|Description of adult|
This elongated bug is 18 mm long and 6 mm wide, and is dull black with a transverse red band behind the head and several red spots on the underside of the body. The tibia of the hind legs are swollen and flat.
The eggs are laid in chains of 16-17. They are brownish in colour, cylindrical in shape and 1.5 mm long. Nymphs are similar in shape to the adults but without wings. They are reddish in colour in the early stages. There are some black spines on the head and thorax.
The eggs are laid on vines, frequently along the tendrils. They hatch in six to seven days. The nymphs cluster soon after emergence then move onto the tender parts of the plant to feed. The total nymphal period is around 50 days, but may vary with the host being fed on. Adults can live for several weeks.
This pest is found in Queensland and on the far north coast of New South Wales.

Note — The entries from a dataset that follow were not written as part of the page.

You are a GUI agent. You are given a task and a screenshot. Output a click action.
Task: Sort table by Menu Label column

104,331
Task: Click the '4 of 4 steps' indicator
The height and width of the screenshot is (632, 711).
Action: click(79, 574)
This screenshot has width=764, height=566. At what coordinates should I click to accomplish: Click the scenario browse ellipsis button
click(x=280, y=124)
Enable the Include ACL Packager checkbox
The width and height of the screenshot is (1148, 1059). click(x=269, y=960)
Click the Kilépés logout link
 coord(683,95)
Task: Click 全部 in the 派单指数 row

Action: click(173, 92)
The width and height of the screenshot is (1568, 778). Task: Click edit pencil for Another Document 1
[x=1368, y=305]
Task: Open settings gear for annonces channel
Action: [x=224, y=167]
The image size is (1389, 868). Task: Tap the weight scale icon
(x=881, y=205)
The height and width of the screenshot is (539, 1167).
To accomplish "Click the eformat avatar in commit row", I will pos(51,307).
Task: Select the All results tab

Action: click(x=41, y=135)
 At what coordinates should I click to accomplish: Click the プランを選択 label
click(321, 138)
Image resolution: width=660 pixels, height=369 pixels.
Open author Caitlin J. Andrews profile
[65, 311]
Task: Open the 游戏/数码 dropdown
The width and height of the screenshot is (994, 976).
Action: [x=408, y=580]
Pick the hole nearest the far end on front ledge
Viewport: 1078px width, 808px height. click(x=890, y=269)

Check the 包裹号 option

It feeds on many plants, including granadilla, passionfruit, cashew, pomegranate, citrus and cucurbits such as cucumbers and melons.
Minor and frequent.
Passionvine bug causes damage to granadilla. The adults and nymphs suck the fruit, producing sunken spots making it unmarketable. This insect usually feeds on flowers or green-mature fruit. The nymphs often cluster on fruit when feeding. Young fruit develop dimple-like surface blemishes at the feeding sites.
At monthly intervals, examine 50 random vines per ha by visually scanning 20 fruit per vine. Investigate control options if 50 or more vines have freshly damaged fruit.
Chemical registrations and permits
Check the Australian Pesticides & Veterinary Medicines Authority chemical database and permit database for chemicals registered or approved under permit to treat this pest on the target crop in your State/location. Always read the label. Always observe withholding periods.